En 1959, un soir, Jelloul, qui fait partie du Front de Libération nationale, débarque chez lui, avec son chef qui a reçu une balle dans la poitrine au cours d’un accrochage avec les gendarmes. Il veut forcer Jonas à l’opérer : « S’il meurt, c’est toi qui l’accompagneras dans l’autre monde, me menaça-t-il calmement. Cet homme compte plus que ma propre vie. » C’est Germaine qui, pour épargner Jonas, l’opérera et l’hébergera jusqu’à ce qu’il soit guéri. Jonas sera forcé de livrer des médicaments au Front de Libération nationale. Malgré les pressions de Jelloul, les injures : « Tu veux que je te dise, Jonas ? Tu me fends le coeur. Il faut être un moins-que-rien pour passer à côté d’un destin majeur », Jonas n’arrivera pas à redevenir Younes.

 Il justifiera son attitude dans une scène d’affrontement avec Jelloul : « Je ne suis pas un lâche, Jelloul. Je ne suis pas sourd, ni aveugle, et je ne suis pas fait de béton. Si tu veux savoir, rien sur cette terre  ne m’emballe, désormais. Pas même le fusil qui autorise celui qui le porte à traiter les gens avec mépris. N’est-ce pas l’humiliation qui t’a contraint à porter les armes ? Pourquoi l’exerces-tu à ton tour, aujourd’hui ? »

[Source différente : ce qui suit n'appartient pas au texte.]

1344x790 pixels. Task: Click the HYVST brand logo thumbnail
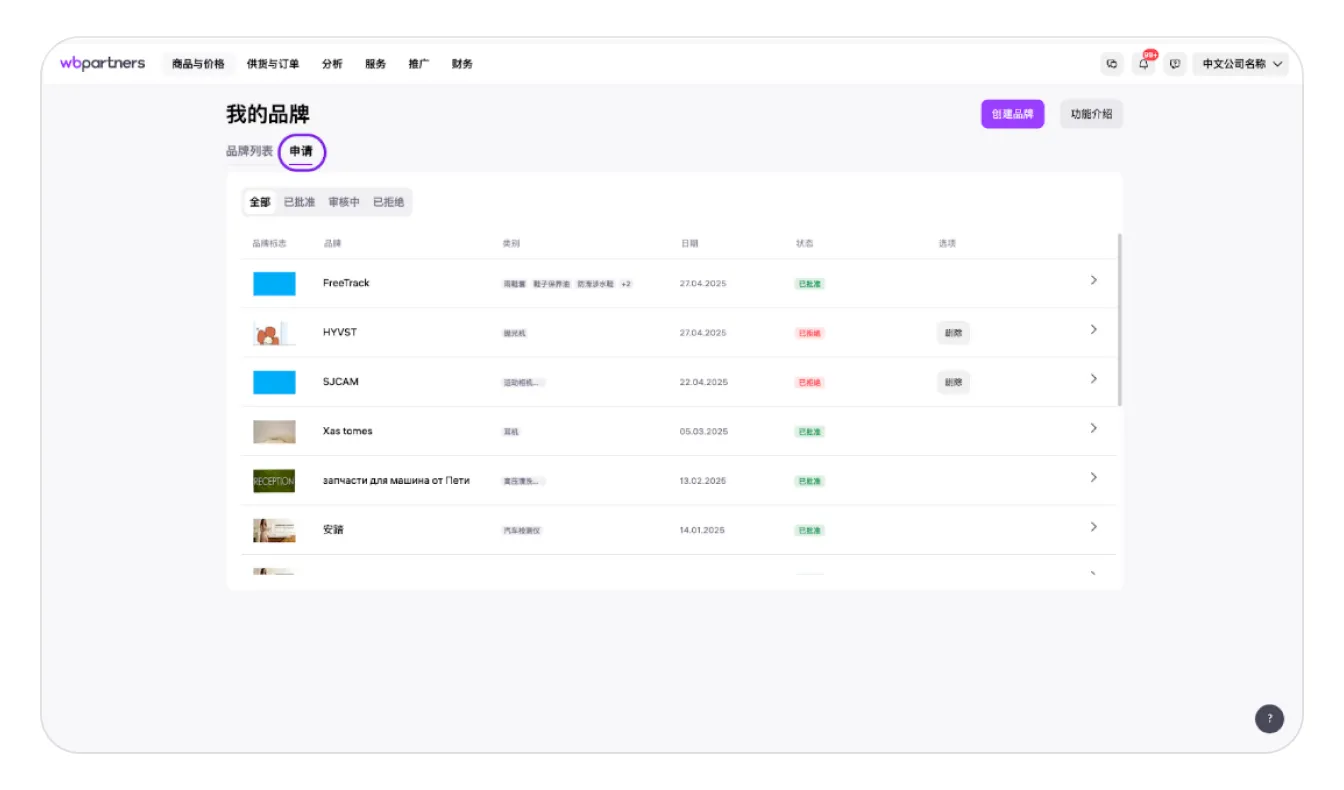click(274, 333)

 Le roman donne l’impression que Yasmina Kadra a volontairement gommé tout ce qui a fait l’horreur de la guerre d’Algérie. Younes est un personnage contradictoire. Il n’a pas oublié son enfance, ses parents disparus, victimes de la misère. Mais, son intégration dans la bourgeoisie algérienne, l’amour que lui voue sa tante Germaine, les amitiés nouées pendant ses études, semblent peser sur lui plus que ses origines.

 Je n’ai lu aucun autre livre de Yasmina Kadra. Les critiques le présentent comme un grand écrivain, qui prône la tolérance, critique la bêtise humaine et la culture de la violence. Il a d’ailleurs dit ne pas aimer ce que son pays était devenu.

 Yasmina Kadra écrit bien mais j’ai trouvé beaucoup de longueurs dans « Ce que le jour doit à la nuit ». Que l’amour qu’éprouve Younes pour Emilie soit le principal ressort du roman met un peu mal à l’aise car l’époque est tragique et  j’ai éprouvé des difficultés à comprendre que le personnage principal s’intéresse aussi peu à ce qui se passe dans son pays.

 Ce roman publié en 2008 a eu le Prix Roman France Télévision.